— Abiertos a la misericordia divina.
— La pérdida del «sentido del pecado».
— Delicadeza de conciencia.
I. San Lucas recoge en el Evangelio de la Misa de hoy una fuerte sentencia de Jesús: Todo el que diga una palabra contra el Hijo del Hombre, será perdonado; pero el que blasfeme contra el Espíritu Santo, no será perdonado1. San Marcos añade que esta blasfemia no tendrá perdón jamás; el que la cometa será reo de castigo eterno2.
San Mateo sitúa esta sentencia en un contexto que explica mejor las palabras del Señor3. Relata este Evangelista que la multitud, asombrada ante tantas maravillas, se preguntaba: ¿No será este el Hijo de David?4. Pero los fariseos, ante tantos prodigios que no pueden negar, no quieren rendir sus inteligencias ante esos hechos que todo el mundo conoce; no encuentran otra salida que atribuir al mismo demonio la acción divina de Jesús. Es tal la dureza de su corazón que, con tal de no ceder, están dispuestos a tergiversar radicalmente lo que resulta evidente para todos. Por eso murmuraban: Este no expulsa los demonios sino por Beelzebul, príncipe de los demonios. En esa cerrazón a la gracia y tergiversación de los hechos sobrenaturales consiste la blasfemia imperdonable contra el Espíritu Santo: en excluir la misma fuente del perdón5. Todo pecado, por grande que sea, puede ser perdonado, porque la misericordia de Dios es infinita; pero para que se otorgue ese perdón divino es necesario reconocer el pecado y creer en el perdón y en la misericordia del Señor, cercano siempre a nuestra vida. La cerrazón de aquellos fariseos impedía que la poderosa acción divina llegara hasta ellos.

__Objetivo A__.
Localiza en los registros cada línea que contenga la palabra "width" y cópiala.
Los registros no guardan ninguna relación con el texto.

[Datos de señalamiento en capturas de pantalla y documentos]

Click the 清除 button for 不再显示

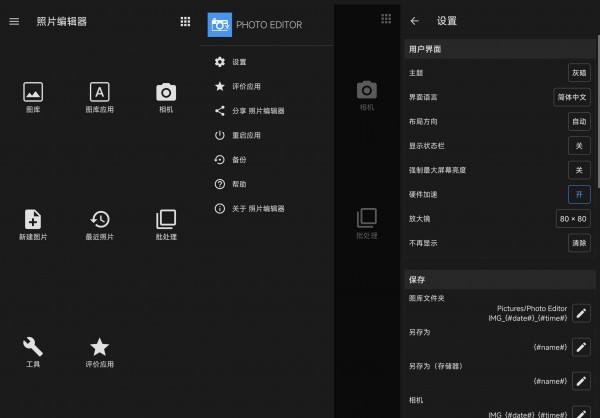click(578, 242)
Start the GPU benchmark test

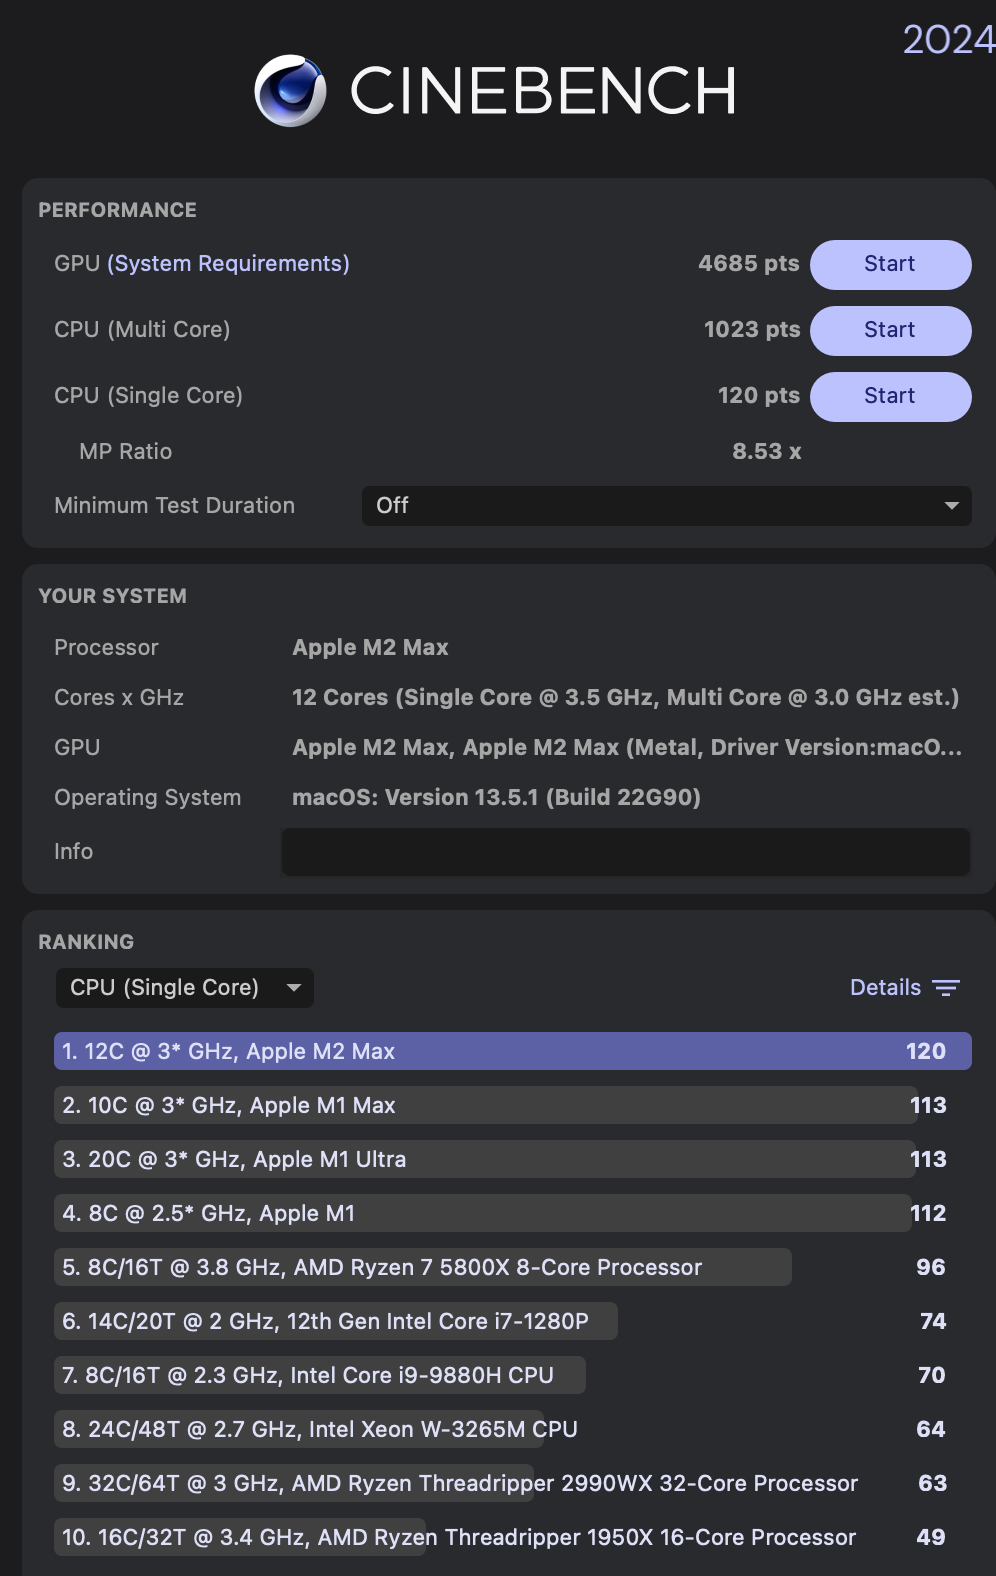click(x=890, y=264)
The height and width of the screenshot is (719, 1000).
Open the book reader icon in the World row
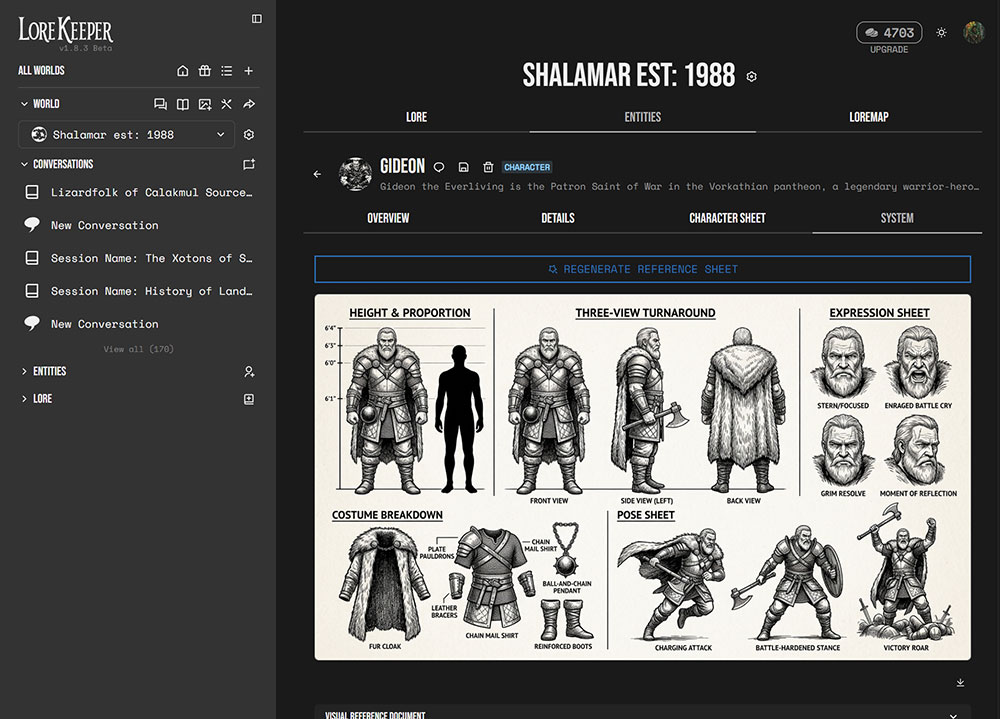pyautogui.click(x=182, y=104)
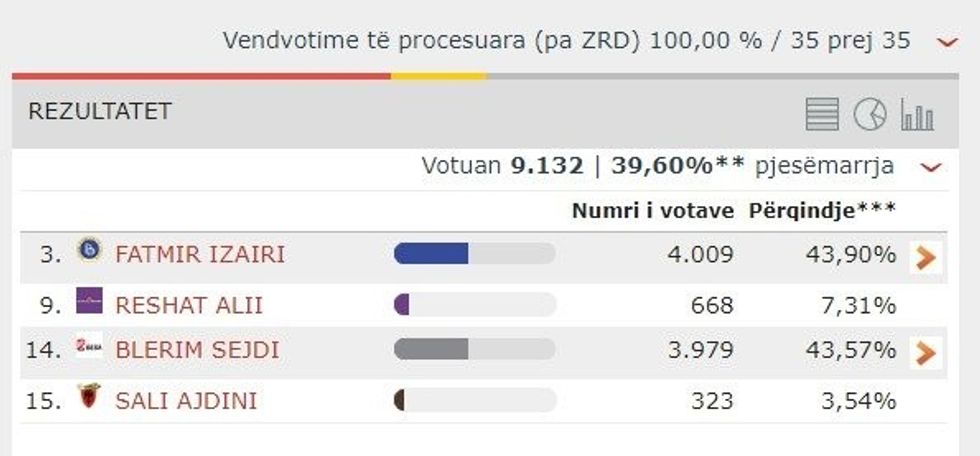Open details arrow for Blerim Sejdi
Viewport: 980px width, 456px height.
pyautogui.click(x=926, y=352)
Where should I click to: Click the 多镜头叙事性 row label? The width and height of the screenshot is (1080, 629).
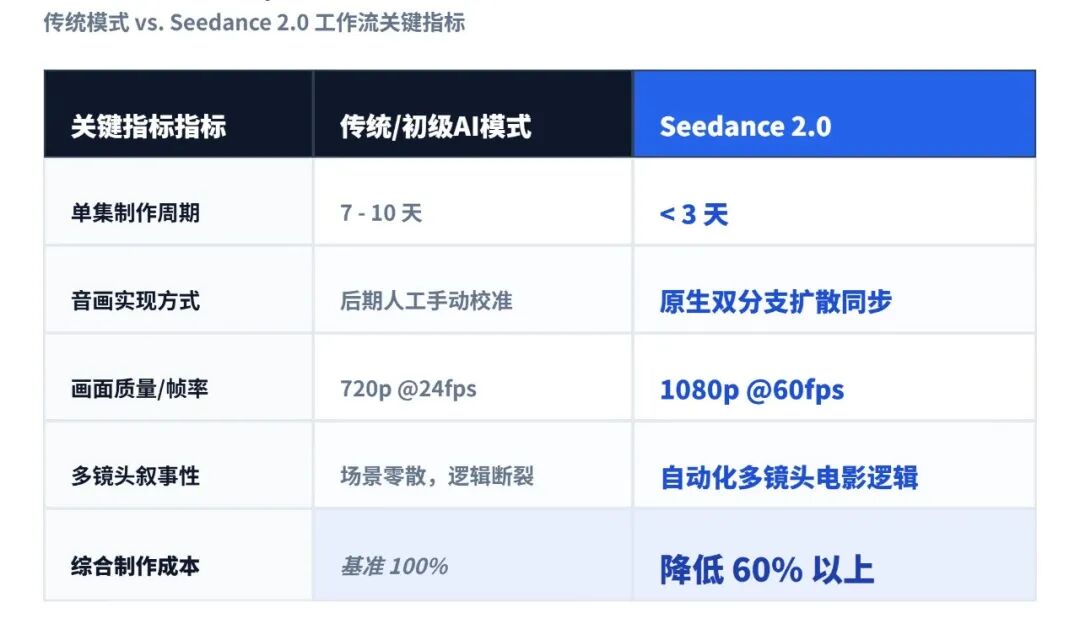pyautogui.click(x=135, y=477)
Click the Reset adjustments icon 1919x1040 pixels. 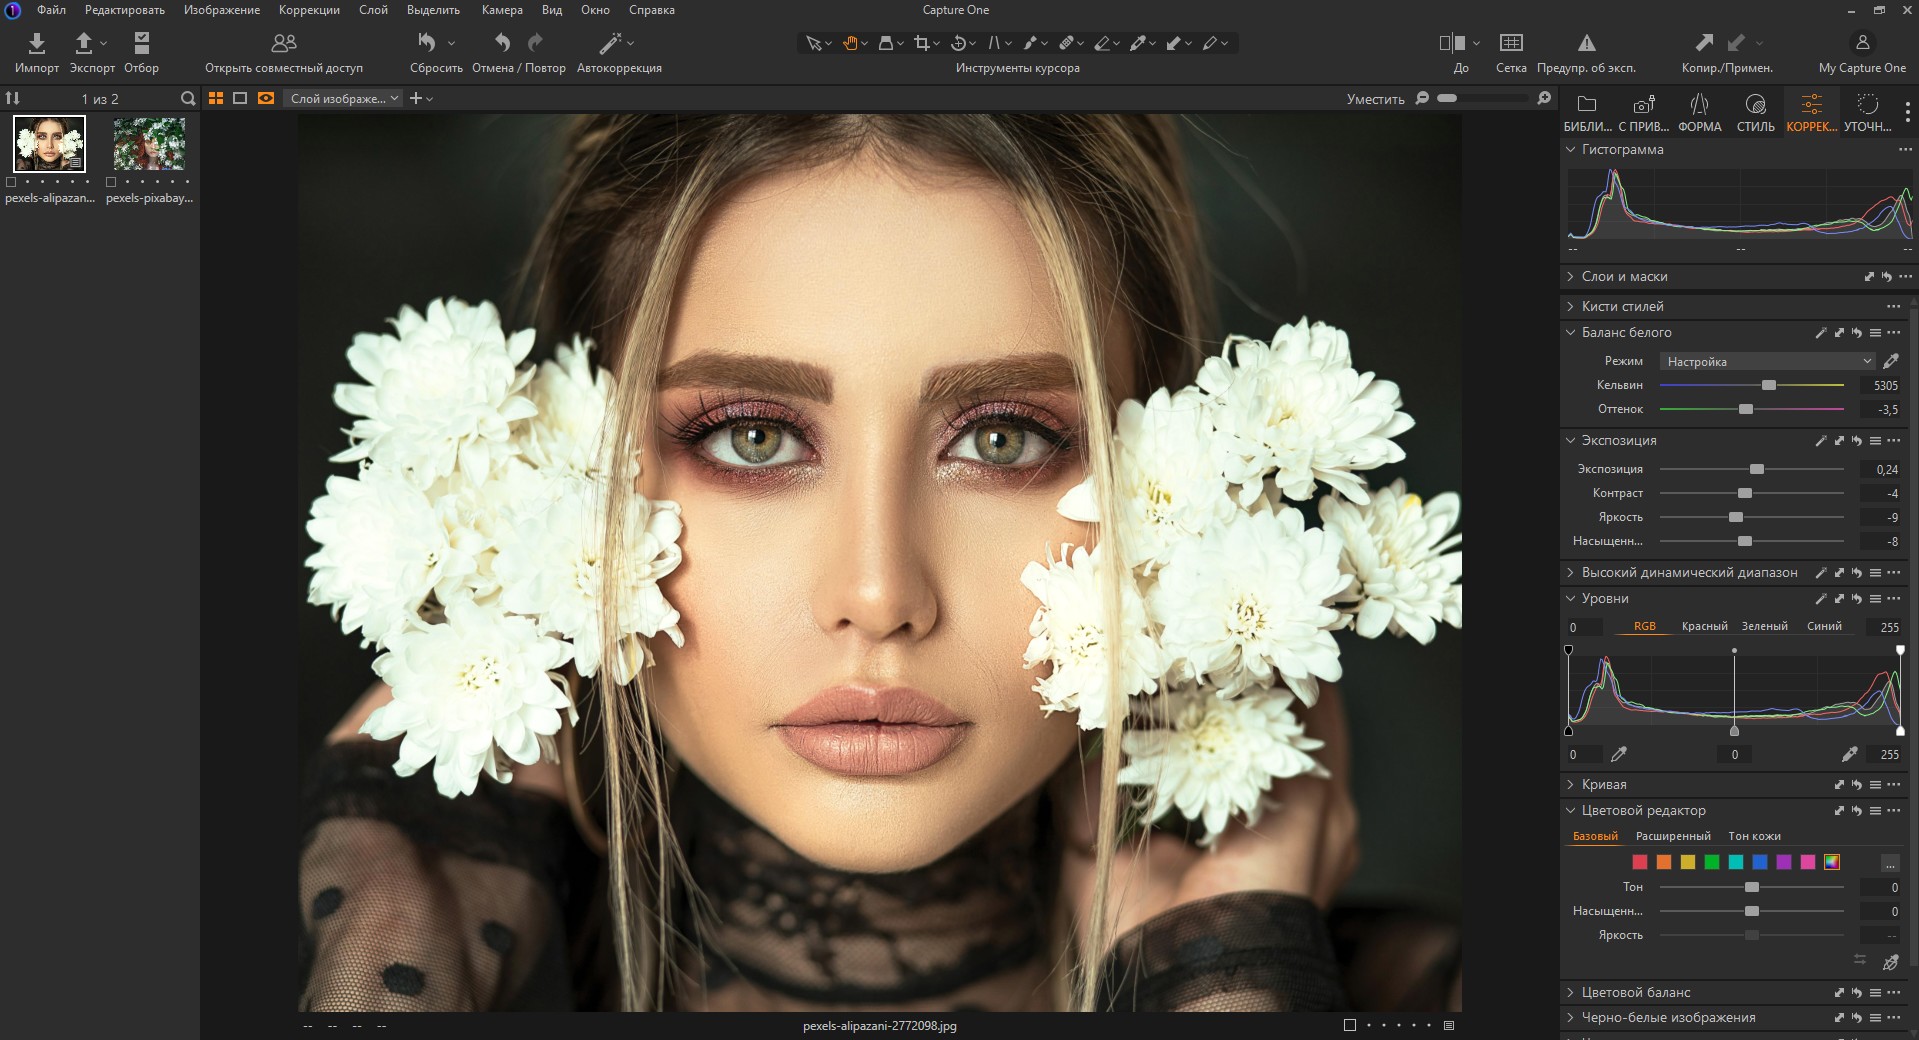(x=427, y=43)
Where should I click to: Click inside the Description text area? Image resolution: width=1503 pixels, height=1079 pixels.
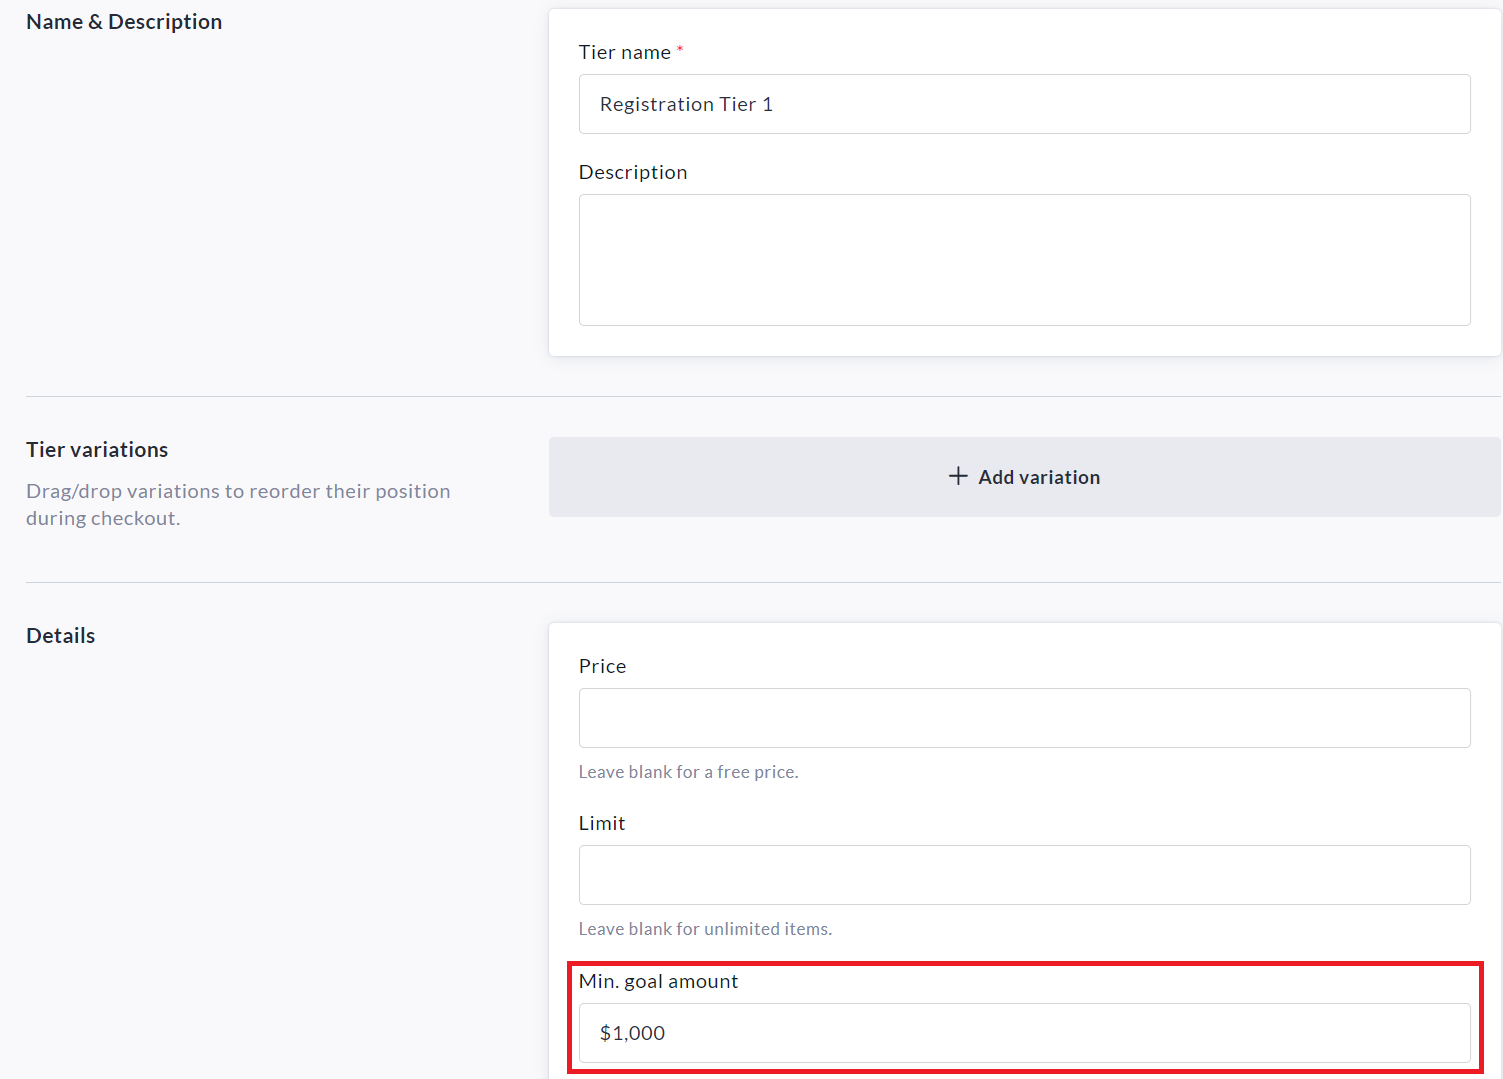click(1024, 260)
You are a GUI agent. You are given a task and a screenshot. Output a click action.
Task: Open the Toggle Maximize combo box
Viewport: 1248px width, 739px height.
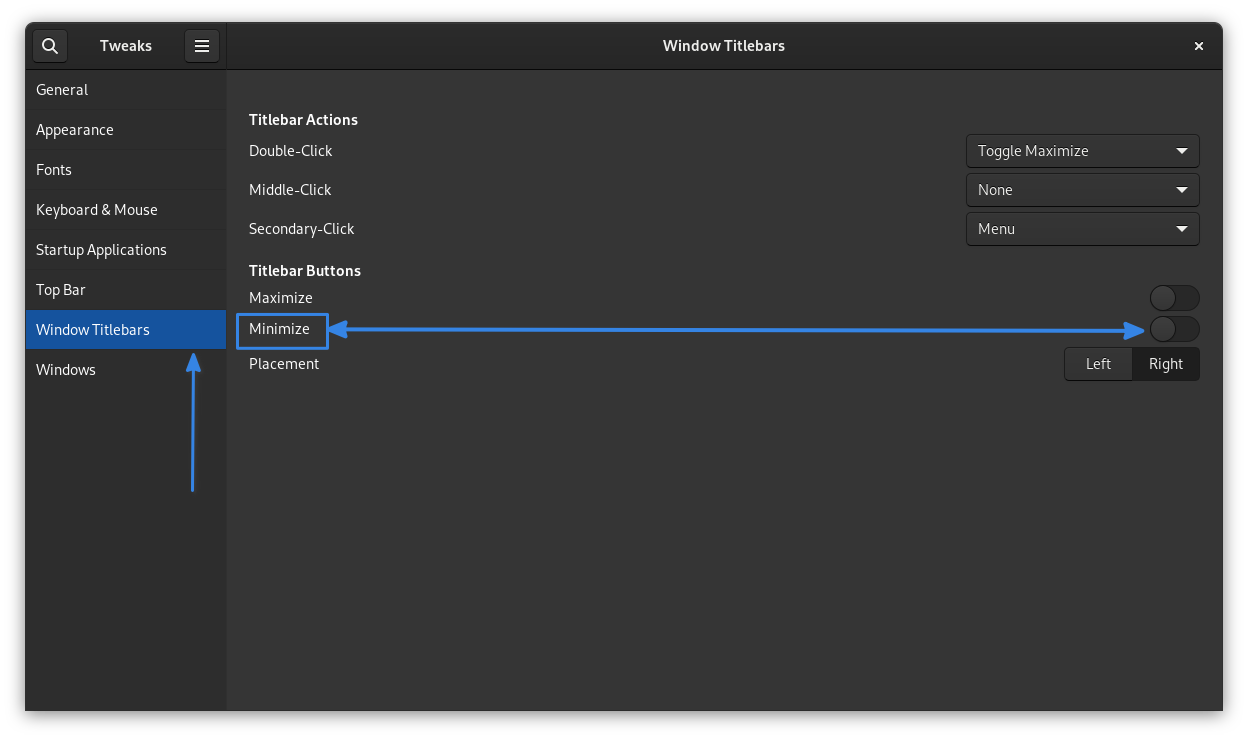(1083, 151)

__Objetivo B__.
Di si cada afirmación concuerda con el texto sobre la blasfemia contra el Espíritu Santo. Responde sí o no y cita las palabras del texto que lo deciden.
(i) Según San Marcos, esa blasfemia no tendrá perdón jamás.
(ii) Los fariseos negaban los prodigios de Jesús.
(iii) Los fariseos atribuían al demonio la acción de Jesús.

__Respuesta esperada A__.
The height and width of the screenshot is (719, 1000).
Viewport: 980px width, 456px height.
Where should I click to: Click the 多镜头叙事性 row label? The width and height of the screenshot is (1080, 629).
Where should I click to: Click inside the Description text area? Image resolution: width=1503 pixels, height=1079 pixels.
Viewport: 1248px width, 739px height.

__Respuesta esperada B__.
(i) Sí: «San Marcos añade que esta blasfemia no tendrá perdón jamás».
(ii) No: «ante tantos prodigios que no pueden negar».
(iii) Sí: «no encuentran otra salida que atribuir al mismo demonio la acción divina de Jesús».